Using a multi-word “passphrase” instead of a password has been suggested for decades as a way to thwart guessing attacks. The idea is now making a comeback, for example with the Fastwords proposal which identifies that mobile phones are optimised for entering dictionary words and not random character strings. Google’s recent password advice suggests condensing a sentence to form a password, while Komanduri et al.’s recent lab study suggests simply requiring longer passwords may be the best security policy. Even xkcd espouses multi-word passwords (albeit with randomly-chosen words). I’ve been advocating through my research though that authentication schemes can only be evaluated by studying large user-chosens distribution in the wild and not the theoretical space of choices. There’s no public data on how people choose passphrases, though Kuo et al.’s 2006 study for mnemonic-phrase passwords found many weak choices. In my recent paper (written with Ekaterina Shutova) presented at USEC last Friday (a workshop co-located with Financial Crypto), we study the problem using data crawled from the now-defunct Amazon PayPhrase system, introduced last year for US users only. Our goal wasn’t to evaluate the security of the scheme as deployed by Amazon, but learn more how people choose passphrases in general. While this is a relatively limited data source, our results suggest some caution on this approach.

Amazon’s system requires a multi-word (minimum 2) passphrase which is globally unique.

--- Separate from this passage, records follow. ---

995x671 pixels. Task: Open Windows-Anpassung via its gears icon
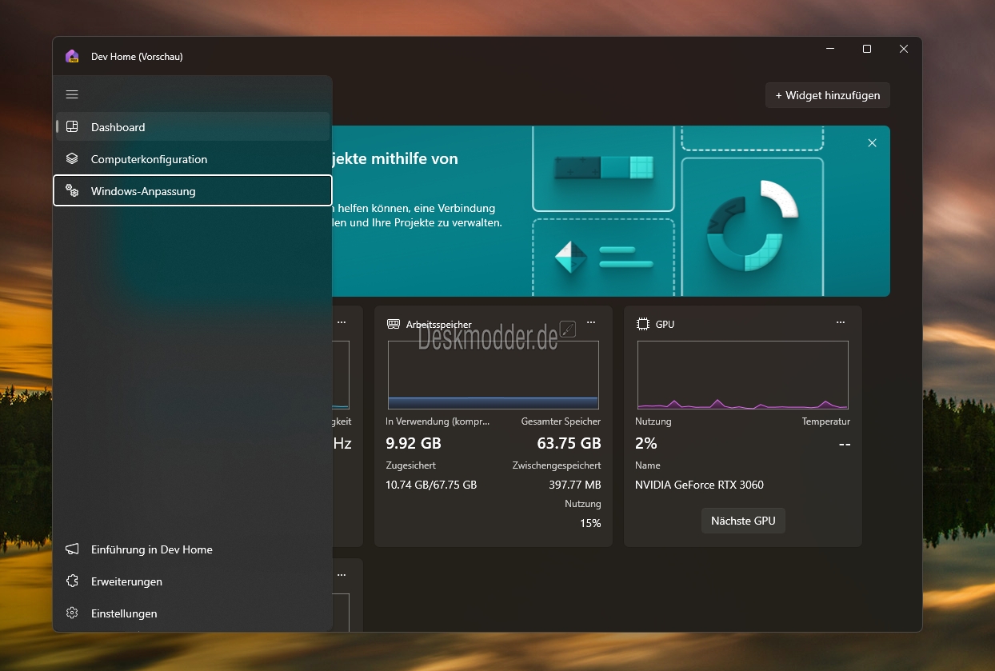(x=72, y=191)
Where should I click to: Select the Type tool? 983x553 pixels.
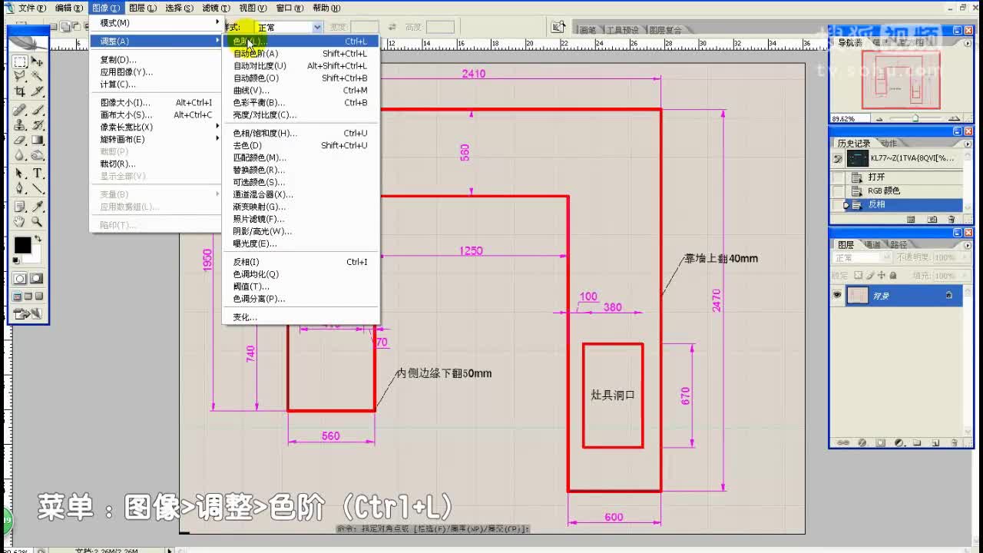pos(36,172)
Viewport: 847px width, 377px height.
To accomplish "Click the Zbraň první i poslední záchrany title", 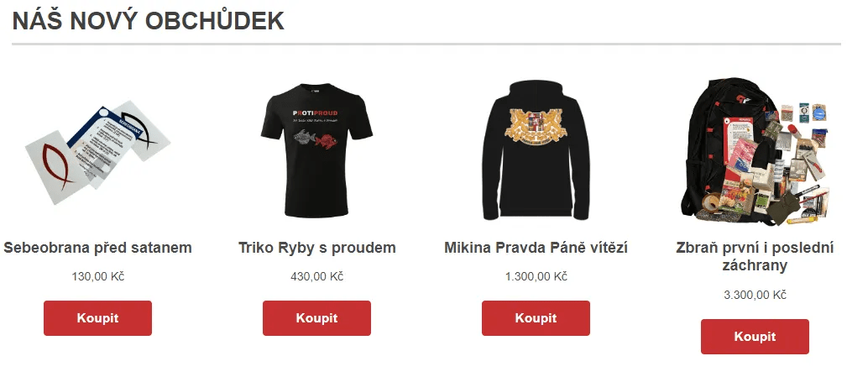I will point(756,257).
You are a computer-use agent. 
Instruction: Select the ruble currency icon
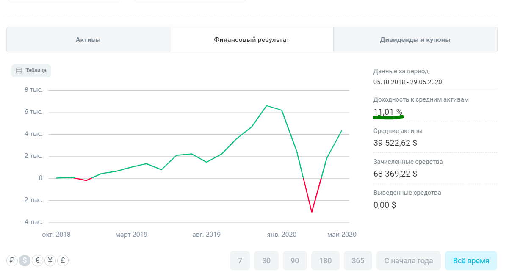tap(12, 261)
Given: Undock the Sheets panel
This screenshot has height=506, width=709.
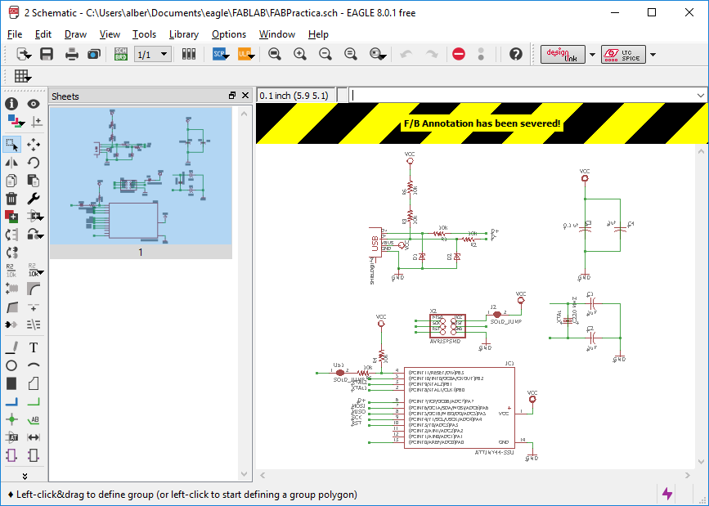Looking at the screenshot, I should tap(232, 96).
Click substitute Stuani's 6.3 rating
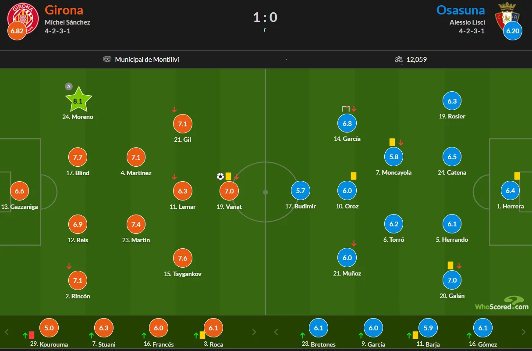The width and height of the screenshot is (532, 351). (x=104, y=328)
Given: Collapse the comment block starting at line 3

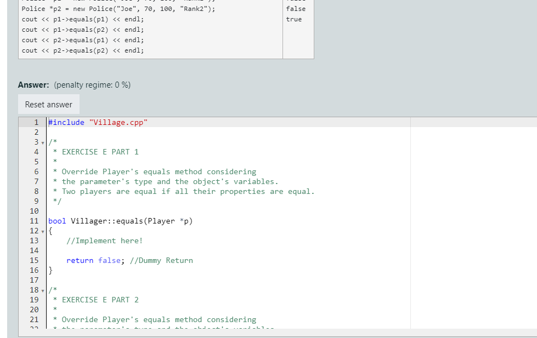Looking at the screenshot, I should (x=42, y=141).
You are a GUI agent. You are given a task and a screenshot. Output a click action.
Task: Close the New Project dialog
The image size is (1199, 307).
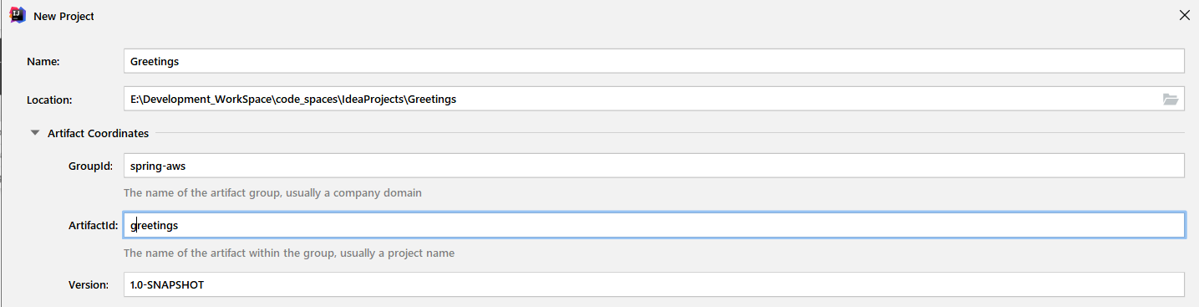(1184, 15)
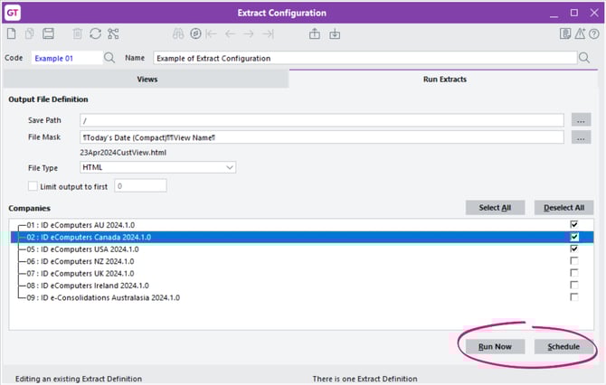
Task: Click the New document icon in toolbar
Action: (x=11, y=34)
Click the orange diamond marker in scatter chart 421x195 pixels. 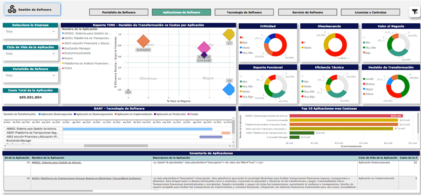click(143, 41)
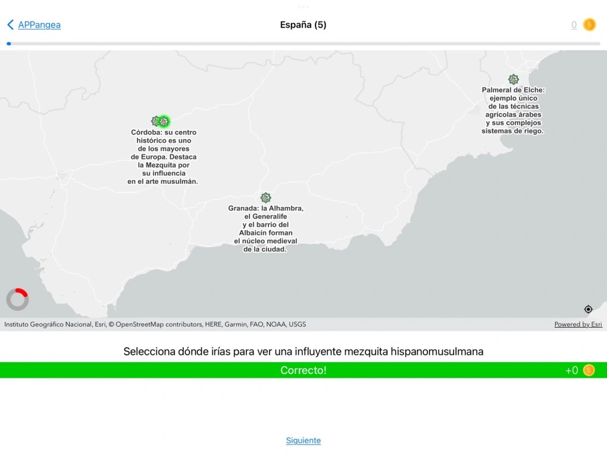607x455 pixels.
Task: Click the España (5) title
Action: [x=304, y=24]
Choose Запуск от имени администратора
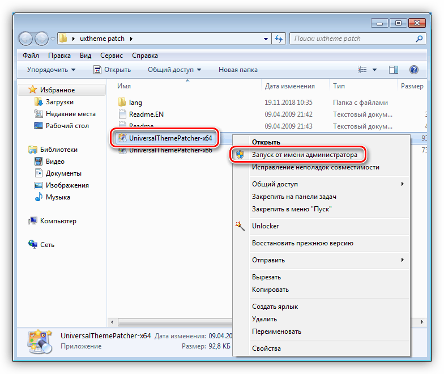Viewport: 444px width, 374px height. pos(305,155)
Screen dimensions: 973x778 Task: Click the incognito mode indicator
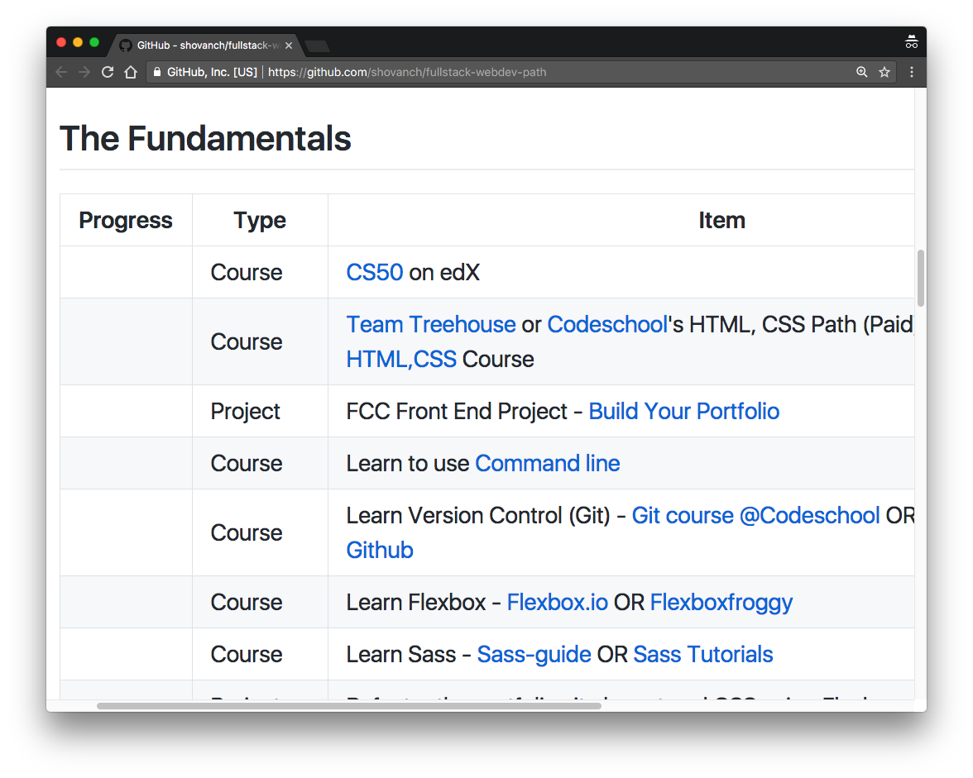tap(912, 42)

This provided an oracle for our experiment: in the original version of the site, error messages would clearly indicate if a phrase was already chosen (as opposed to being blacklisted or invalid), letting us test large lists of phrases to see what was taken. Our first experiment was a dictionary attack using lists of movie titles, sports team names, and dozens of other types of proper nouns crawled from Wikipedia, along with idiomatic phrases crawled from soruces like Urban Dictionary. We found about 8,000 phrases using a 20,000 phrase dictionary. Using a very rough estimate for the total number of phrases and some probability calculations, this produced an estimate that passphrase distribution provides only about 20 bits of security against an attacker trying to compromise 1% of available accounts. This is far better than passwords, which are usually under 10 bits by this same metric, but not high enough to make online guessing impractical without proper rate-limiting. Curiously, it’s close to estimates made using Kuo et al.’s published numbers on mnemonic phrases. It also shows that significant numbers of people will blatantly ignore security advice about choosing nonsense phrases and choose things like “Manchester United” or “Harry Potter.”

After this experiment, we did a few experiments to test the linguistic properties of phrases by generating potential phrases according to their distribution in large linguistic corpora (we used the British National Corpus and Google n-gram corpus). Some clear trends emerged—people strongly prefer phrases which are either a single modified noun (“operation room”) or a single modified verb (“send immediately”). These phrases are perhaps easier to remember than phrases which include a verb and a noun and are therefore closer to a complete sentence. Within these categories, users don’t stray too far from choosing two-word phrases the way they’re actually produced in natural language. That is, phrases like “young man” which come up often in speech are proportionately more likely to be chosen than rare phrases like “young table.”

This led us to ask, if in the worst case users chose multi-word passphrases with a distribution identical to English speech, how secure would this be? Using the large Google n-gram corpus we can answer this question for phrases of up to 5 words. The results are discouraging: by our metrics, even 5-word phrases would be highly insecure against offline attacks, with fewer than 30 bits of work compromising over half of users. The returns appear to rapidly diminish as more words are required. This has potentially serious implications for applications like PGP private keys, which are often encrypted using a passphrase. Users are clearly more random in “passphrase English” than in actual English, but unless it’s dramatically more random the underlying natural language simply isn’t random enough. Exploring this gap is an interesting avenue for future collaboration between computer security researchers and linguists. For now we can only be comfortable that randomly-generated passphrases (using tools like Diceware) will resist offline brute force.